- EXTRAIT -
╭──
Oubliant leurs querelles et
actins en justice, les principaux dirigeants des FAI
membres de l'Association des fournisseurs d'accès
et des services à l'Internet (AFA) - avec Free
en invité - ont participé mardi à
un point presse en commun pour fustiger trois points
inscrits dans le projet de loi sur l'économie
numérique, dans lequel figurent des volets qu'ils
jugent "liberticides". Après la deuxième
lecture à l'Assemblée nationale de la
LEN, les FAI critiquent la portée de certains
articles du texte de loi qui favoriseraient le filtrage
de l'accès Internet et la surveillance a priori
des contenus Web. L'AFA a également relevé
la disparition de la notion de "correspondance
privée" dans la définition du courrier
électronique.
Dès
l'introduction, Marie-Christine
Levet, PDG de T-Online France et nouvelle présidente
de l'AFA, a donné le ton : "En cas d'application
de cette loi sous la forme actuelle, nous couperons
l'accès aux services de communication Internet
communautaire : forums, chats, pages personnelles ou
weblogs."
Loin de tirer un trait sur l'orientation générale
du texte de loi adopté par les députés
(qui donne notamment naissance à un droit spécifique
à l'Internet), les FAI se concentrent sur des
clauses spécifiques susceptibles d'affecter la
"liberté d'expression des internautes"
et de déstabiliser le marché de l'accès
Internet en France (2 milliards d'euros de chiffre d'affaires
cumulé et plus de 10.000 emplois).
Dans
la version provisoire de la loi sur l'économie
numérique (disponible sur le site de l'Assemblée
nationale), les représentants des FAI ont relevé
"une obligation de surveillance pour les hébergeurs"
(qui correspond à l'article 2 bis I (7°).
╰──
- DONNÉES ÉTUDIÉES -
╭──
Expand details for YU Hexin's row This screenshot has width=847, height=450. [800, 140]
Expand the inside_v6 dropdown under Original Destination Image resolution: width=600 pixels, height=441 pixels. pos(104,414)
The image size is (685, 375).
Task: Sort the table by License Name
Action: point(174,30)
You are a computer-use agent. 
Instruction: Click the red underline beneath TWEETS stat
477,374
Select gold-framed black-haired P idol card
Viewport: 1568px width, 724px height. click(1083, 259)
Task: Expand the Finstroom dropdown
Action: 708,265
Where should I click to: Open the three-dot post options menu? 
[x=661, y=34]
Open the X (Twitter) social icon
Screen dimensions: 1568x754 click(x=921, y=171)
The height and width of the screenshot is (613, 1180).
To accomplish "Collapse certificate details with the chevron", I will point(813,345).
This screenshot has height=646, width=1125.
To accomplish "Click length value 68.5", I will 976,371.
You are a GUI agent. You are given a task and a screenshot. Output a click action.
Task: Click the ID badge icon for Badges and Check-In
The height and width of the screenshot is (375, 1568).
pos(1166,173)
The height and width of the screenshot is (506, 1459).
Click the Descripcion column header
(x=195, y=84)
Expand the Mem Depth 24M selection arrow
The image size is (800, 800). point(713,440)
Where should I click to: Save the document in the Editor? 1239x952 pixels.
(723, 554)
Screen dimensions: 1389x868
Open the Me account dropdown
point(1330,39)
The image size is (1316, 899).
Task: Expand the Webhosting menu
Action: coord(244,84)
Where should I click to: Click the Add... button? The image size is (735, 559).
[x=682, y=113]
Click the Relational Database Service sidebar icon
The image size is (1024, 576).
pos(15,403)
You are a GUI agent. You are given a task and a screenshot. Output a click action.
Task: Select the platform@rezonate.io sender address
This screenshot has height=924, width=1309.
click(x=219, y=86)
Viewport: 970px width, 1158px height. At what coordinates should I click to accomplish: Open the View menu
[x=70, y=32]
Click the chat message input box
╰──
Reproduisez fidèlement le passage de l'extrait sur la loi pour l'économie numérique qui va de « et de déstabiliser » jusqu'à « bis I (7°). ». La consultation des lignes n'est pas nécessaire ici.

et de déstabiliser le marché de l'accès
Internet en France (2 milliards d'euros de chiffre d'affaires
cumulé et plus de 10.000 emplois).
Dans
la version provisoire de la loi sur l'économie
numérique (disponible sur le site de l'Assemblée
nationale), les représentants des FAI ont relevé
"une obligation de surveillance pour les hébergeurs"
(qui correspond à l'article 2 bis I (7°).